### Exercise requirements
Copy the material below word for word, keeping every line in its original order.

⟨

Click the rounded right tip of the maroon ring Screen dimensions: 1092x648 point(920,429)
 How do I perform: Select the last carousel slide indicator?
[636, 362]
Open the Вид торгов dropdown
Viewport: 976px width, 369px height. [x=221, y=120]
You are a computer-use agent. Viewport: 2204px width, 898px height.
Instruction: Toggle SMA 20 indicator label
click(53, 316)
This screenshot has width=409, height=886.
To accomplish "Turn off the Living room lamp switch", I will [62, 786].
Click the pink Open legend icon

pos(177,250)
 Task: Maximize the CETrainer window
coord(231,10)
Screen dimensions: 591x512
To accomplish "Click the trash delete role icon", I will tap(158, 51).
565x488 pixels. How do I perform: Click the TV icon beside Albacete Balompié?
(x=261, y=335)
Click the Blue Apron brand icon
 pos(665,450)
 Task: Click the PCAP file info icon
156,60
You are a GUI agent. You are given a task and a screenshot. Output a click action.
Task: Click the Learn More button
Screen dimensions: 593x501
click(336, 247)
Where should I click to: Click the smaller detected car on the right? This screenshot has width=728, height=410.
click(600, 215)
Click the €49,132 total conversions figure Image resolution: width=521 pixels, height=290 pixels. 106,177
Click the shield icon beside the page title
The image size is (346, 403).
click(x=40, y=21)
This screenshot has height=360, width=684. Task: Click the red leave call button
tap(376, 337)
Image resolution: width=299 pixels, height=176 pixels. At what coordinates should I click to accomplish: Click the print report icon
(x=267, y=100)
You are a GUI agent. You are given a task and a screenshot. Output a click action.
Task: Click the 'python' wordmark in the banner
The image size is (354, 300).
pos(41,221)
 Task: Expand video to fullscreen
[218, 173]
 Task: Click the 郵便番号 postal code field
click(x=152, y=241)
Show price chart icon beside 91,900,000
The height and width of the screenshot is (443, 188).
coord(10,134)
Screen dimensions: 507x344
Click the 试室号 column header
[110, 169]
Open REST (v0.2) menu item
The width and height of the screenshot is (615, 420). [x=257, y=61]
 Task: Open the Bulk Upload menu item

⟩

### Written answer
Click the rounded right tip of the maroon ring Screen dimensions: 1092x648 point(920,429)
 How do I perform: Select the last carousel slide indicator?
[636, 362]
Open the Вид торгов dropdown
Viewport: 976px width, 369px height. [x=221, y=120]
You are a computer-use agent. Viewport: 2204px width, 898px height.
Instruction: Toggle SMA 20 indicator label
click(53, 316)
This screenshot has width=409, height=886.
To accomplish "Turn off the Living room lamp switch", I will [62, 786].
Click the pink Open legend icon

pos(177,250)
 Task: Maximize the CETrainer window
coord(231,10)
Screen dimensions: 591x512
To accomplish "Click the trash delete role icon", I will tap(158, 51).
565x488 pixels. How do I perform: Click the TV icon beside Albacete Balompié?
(x=261, y=335)
Click the Blue Apron brand icon
 pos(665,450)
 Task: Click the PCAP file info icon
156,60
You are a GUI agent. You are given a task and a screenshot. Output a click action.
Task: Click the Learn More button
Screen dimensions: 593x501
click(336, 247)
Where should I click to: Click the smaller detected car on the right? This screenshot has width=728, height=410.
click(600, 215)
Click the €49,132 total conversions figure Image resolution: width=521 pixels, height=290 pixels. 106,177
Click the shield icon beside the page title
The image size is (346, 403).
click(x=40, y=21)
This screenshot has height=360, width=684. Task: Click the red leave call button
tap(376, 337)
Image resolution: width=299 pixels, height=176 pixels. At what coordinates should I click to accomplish: Click the print report icon
(x=267, y=100)
You are a GUI agent. You are given a task and a screenshot. Output a click action.
Task: Click the 'python' wordmark in the banner
The image size is (354, 300).
pos(41,221)
 Task: Expand video to fullscreen
[218, 173]
 Task: Click the 郵便番号 postal code field
click(x=152, y=241)
Show price chart icon beside 91,900,000
The height and width of the screenshot is (443, 188).
coord(10,134)
Screen dimensions: 507x344
Click the 试室号 column header
[110, 169]
Open REST (v0.2) menu item
The width and height of the screenshot is (615, 420). [x=257, y=61]
 Task: Open the Bulk Upload menu item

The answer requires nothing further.